Dear everybody

I am investigating how employees are affected when they are outsourced from public employment to private employment. My dataset is in a long format with seven time periods (years). I cannot share my data as it is on a confidential server, but I have made an example dataset with 14 individuals (although my data has more than 300 treated individuals and more than 70.000 matched control individuals). Hopefully, the example data contains enough data points.

In the example data set, my treatment group is outsourced in time 100. I have used a Coarsened Exact Matching procedure to identify a similar group in terms of job type but who are still public employees in time 100 (and in the prior time, 99). I use a variable with 1200 different job types, so the matches are pretty detailed.

I have a few questions that need answering.

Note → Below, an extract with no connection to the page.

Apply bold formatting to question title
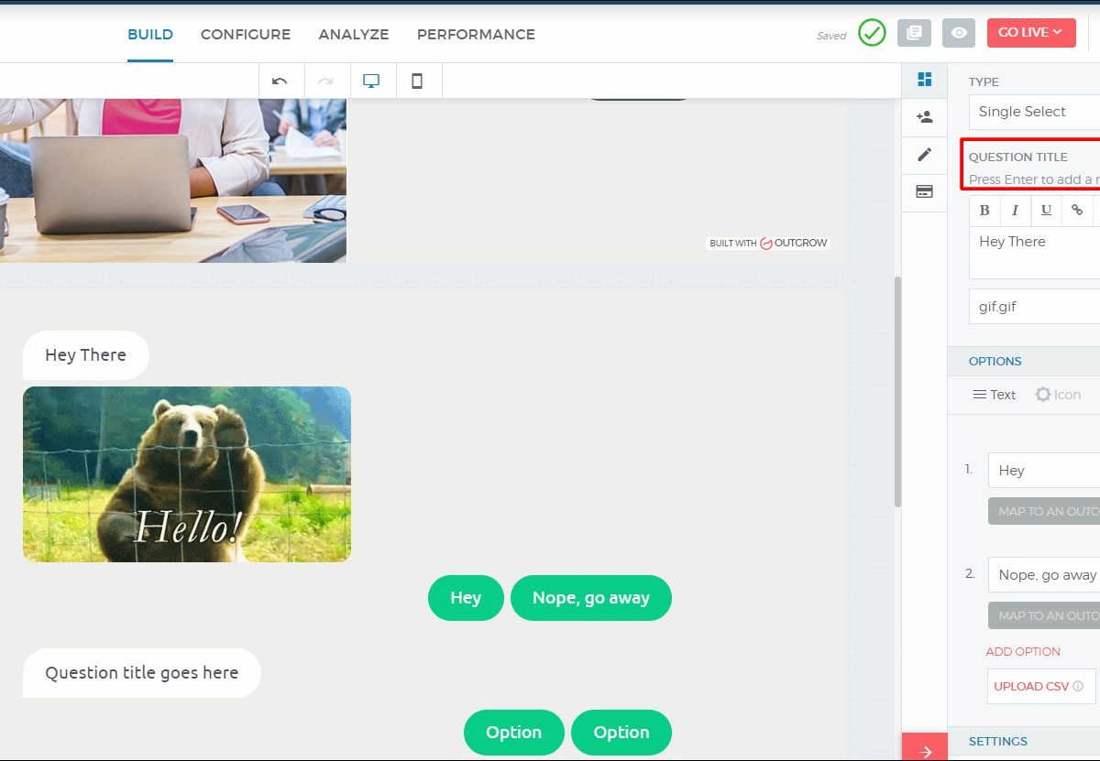Viewport: 1100px width, 761px height. pyautogui.click(x=985, y=211)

First of all, my cem_weights are obtained in time 100 when the outsourcing occurred. As a consequence, the rest of the time periods in each panel does not contain any weights. I could then use the following command to fill out the remaining time periods:
Code:
bysort id (cem_weights): gen cem_weights_all = cem_weights[1]
​​​​However, I am not sure whether this is the proper procedure when conducting a panel data analysis with cem weights?

Secondly, I want to model the effect of the treatment. I have no problem interpreting the following model:
Code:
xtreg salary i.treatment##i.time
margins treatment, at(time=(97(1)103))
marginsplot
So hopefully, my setup is not entirely wrong. I want to add control variables like gender and educational background. Is there a need in this case for a first difference estimator (or fixed effects)? And if so, how would I go about it?

In the case of first differences, I have tried the following code:
Code:
xtreg d.salary i.treatment##i.time [aw = cem_weights_all], nocons
But I receive the error “weights not allowed”, and if I remove the weights, I get “option nocons not allowed”. In all honesty, I have just today figured out how to run first-differences with the “d.-operator”, so my specification might not be correct.

I have also tried the areg command as it allows for weights, but the results are also puzzling as the treatment variable is omitted:
Code:
areg d.salary i.treatment##i.time [aw = cem_weights_all], a(id)
So, my quesiton is, do I need the first difference estimator? And if so how do I obtain it?

I hope somebody out there can help me out.


The example data contains the following variables:
Code:
Id                      
time
treatment (0 control. 1 treatment)
cem_weights
cem_weights_all
outsourcing_year (1 indicates when the outsourcing occurred)
company_id
sector (0 public. 1 private)
job_code (used to match treatment and control)
salary
cem_strata
cem_matched
matched_all